* [EXERCISE 1] In the bottlebrush probe article, reproduce word for word the passage starting at "Researchers use fluorescent" and ending at "of the signal.".
* [EXERCISE 2] List the three components that the bottlebrush probe article says most commonly make up a fluorescent probe.
* [EXERCISE 3] Extend the article on the bottlebrush polymer probe, picking up after its final sentence.

Chemists Develop Bright, Fluorescent Bottlebrush Polymer Probe for Cell Detection
By Jocelyn Duffy
Fluorescent probes, glowing tags that can be attached to a variety of biomolecules, are ubiquitous in the study of biological systems. Chemists at Carnegie Mellon University have developed a new polymer-based probe, inspired by a bottlebrush, that can hold thousands of fluorescent molecules, making it 10 times brighter than current technology. Brighter probes like this will allow scientists to detect very low levels of protein expressed in cells. Their results are published in ACS Central Science.
Researchers use fluorescent probes to see particular cells and their molecular components, such as proteins and nucleic acids in living systems. Most commonly, probes consist of an antibody specific to a protein expressed by the target cell and a secondary antibody attached to a fluorescent dye molecule called a fluorophore. When the antibody complex binds to the associated protein within or at the surface of the target cell, the fluorophore lights up.
If the protein is expressed at a low level, the fluorescence can be dim, making the protein difficult to detect using standard imaging techniques. To overcome this, researchers have tried to amplify the fluorescent signal by attaching dye molecules to the secondary antibody. However, when too many fluorophores are close together, they self-quench, reducing the brightness of the signal.

* [DATA SHOWN]
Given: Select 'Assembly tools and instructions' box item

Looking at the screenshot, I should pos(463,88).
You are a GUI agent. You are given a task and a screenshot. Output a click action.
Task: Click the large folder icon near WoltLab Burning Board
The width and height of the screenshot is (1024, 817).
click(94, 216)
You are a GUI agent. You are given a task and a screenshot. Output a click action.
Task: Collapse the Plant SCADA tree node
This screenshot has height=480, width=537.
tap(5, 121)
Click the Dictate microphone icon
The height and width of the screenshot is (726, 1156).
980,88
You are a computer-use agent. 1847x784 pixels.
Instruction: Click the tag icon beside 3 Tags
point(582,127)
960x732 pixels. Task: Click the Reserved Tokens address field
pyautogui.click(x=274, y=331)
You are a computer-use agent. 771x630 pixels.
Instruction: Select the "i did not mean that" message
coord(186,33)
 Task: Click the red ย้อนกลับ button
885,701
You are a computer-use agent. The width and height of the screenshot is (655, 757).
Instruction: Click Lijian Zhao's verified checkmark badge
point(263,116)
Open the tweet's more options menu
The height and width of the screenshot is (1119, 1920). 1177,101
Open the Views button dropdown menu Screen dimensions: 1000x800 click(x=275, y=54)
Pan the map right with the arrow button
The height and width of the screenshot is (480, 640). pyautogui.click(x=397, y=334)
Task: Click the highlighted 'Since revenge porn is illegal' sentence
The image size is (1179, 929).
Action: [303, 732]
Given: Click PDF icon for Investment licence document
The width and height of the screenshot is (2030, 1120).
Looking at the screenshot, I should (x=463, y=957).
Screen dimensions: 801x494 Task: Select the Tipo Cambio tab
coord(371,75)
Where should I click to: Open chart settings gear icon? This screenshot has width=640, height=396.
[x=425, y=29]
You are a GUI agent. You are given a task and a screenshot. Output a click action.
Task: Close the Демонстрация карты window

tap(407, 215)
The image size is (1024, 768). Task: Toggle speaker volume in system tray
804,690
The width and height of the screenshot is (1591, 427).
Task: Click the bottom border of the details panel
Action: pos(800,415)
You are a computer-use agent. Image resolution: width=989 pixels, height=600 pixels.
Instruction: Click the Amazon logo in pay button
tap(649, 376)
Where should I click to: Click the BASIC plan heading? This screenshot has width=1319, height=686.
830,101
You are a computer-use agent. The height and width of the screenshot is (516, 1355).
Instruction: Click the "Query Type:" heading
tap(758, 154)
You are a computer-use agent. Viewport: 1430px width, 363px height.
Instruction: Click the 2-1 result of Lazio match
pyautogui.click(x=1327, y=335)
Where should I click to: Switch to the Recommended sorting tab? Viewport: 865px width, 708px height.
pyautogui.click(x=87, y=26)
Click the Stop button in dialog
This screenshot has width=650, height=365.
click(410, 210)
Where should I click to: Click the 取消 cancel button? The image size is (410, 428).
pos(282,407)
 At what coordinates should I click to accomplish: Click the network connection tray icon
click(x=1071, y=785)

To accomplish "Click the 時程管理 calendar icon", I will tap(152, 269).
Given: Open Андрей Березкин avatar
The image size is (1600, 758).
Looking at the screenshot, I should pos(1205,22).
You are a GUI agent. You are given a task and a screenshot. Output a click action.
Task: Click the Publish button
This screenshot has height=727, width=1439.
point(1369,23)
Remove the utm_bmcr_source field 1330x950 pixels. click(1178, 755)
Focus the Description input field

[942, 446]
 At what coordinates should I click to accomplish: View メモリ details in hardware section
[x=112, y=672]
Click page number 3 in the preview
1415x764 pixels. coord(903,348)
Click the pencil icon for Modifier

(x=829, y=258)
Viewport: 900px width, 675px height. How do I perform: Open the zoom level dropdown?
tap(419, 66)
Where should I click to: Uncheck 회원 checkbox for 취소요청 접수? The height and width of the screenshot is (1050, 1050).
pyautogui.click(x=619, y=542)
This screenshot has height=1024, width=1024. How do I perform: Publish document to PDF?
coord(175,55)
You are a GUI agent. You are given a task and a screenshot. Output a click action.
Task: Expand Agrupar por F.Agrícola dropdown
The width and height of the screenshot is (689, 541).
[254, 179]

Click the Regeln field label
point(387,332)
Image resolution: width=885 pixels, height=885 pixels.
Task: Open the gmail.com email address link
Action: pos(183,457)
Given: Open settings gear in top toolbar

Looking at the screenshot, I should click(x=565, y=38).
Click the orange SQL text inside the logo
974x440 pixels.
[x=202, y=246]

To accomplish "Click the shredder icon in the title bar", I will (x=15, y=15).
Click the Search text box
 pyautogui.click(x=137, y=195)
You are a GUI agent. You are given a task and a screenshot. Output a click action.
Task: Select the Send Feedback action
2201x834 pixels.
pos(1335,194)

* [EXPECTED ANSWER 1]
Researchers use fluorescent probes to see particular cells and their molecular components, such as proteins and nucleic acids in living systems. Most commonly, probes consist of an antibody specific to a protein expressed by the target cell and a secondary antibody attached to a fluorescent dye molecule called a fluorophore. When the antibody complex binds to the associated protein within or at the surface of the target cell, the fluorophore lights up.
If the protein is expressed at a low level, the fluorescence can be dim, making the protein difficult to detect using standard imaging techniques. To overcome this, researchers have tried to amplify the fluorescent signal by attaching dye molecules to the secondary antibody. However, when too many fluorophores are close together, they self-quench, reducing the brightness of the signal.

* [EXPECTED ANSWER 2]
- An antibody specific to a protein expressed by the target cell
- A secondary antibody
- A fluorescent dye molecule called a fluorophore, attached to the secondary antibody

* [EXPECTED ANSWER 3]
Researchers in the labs of Krzysztof Matyjaszewski, the J.C. Warner University Professor of Natural Sciences, Bruce Armitage, professor of chemistry and co-director of the Center for Nucleic Acids Science and Technology, and Subha R. Das, associate professor of chemistry, combined their expertise in polymer synthesis and DNA chemistry to create a brighter probe that allows scientists to monitor sparsely expressed proteins. The chemists found their inspiration in the many bristles of the bottlebrush.
The group created brush-shaped polymers with side chains that resemble bristles. They attached double-stranded DNA to the tip of each bristle. The DNA acts as a scaffolding for special fluorescent molecules that bind only to the inside of DNA’s double-stranded structure. This sequesters the fluorescent molecules on each bristle of the brush, preventing the molecules from quenching. The bottlebrush structure can then be attached to an antibody, making a fluorescent nanotag that has a signal 10 times brighter than existing technology.
The design permits researchers to attach different colored dyes to the DNA bristles, allowing researchers to look for more than one protein at a time. The authors note that, with additional tweaking, the brushes also could have other uses, including as a delivery vehicle for cancer therapeutics.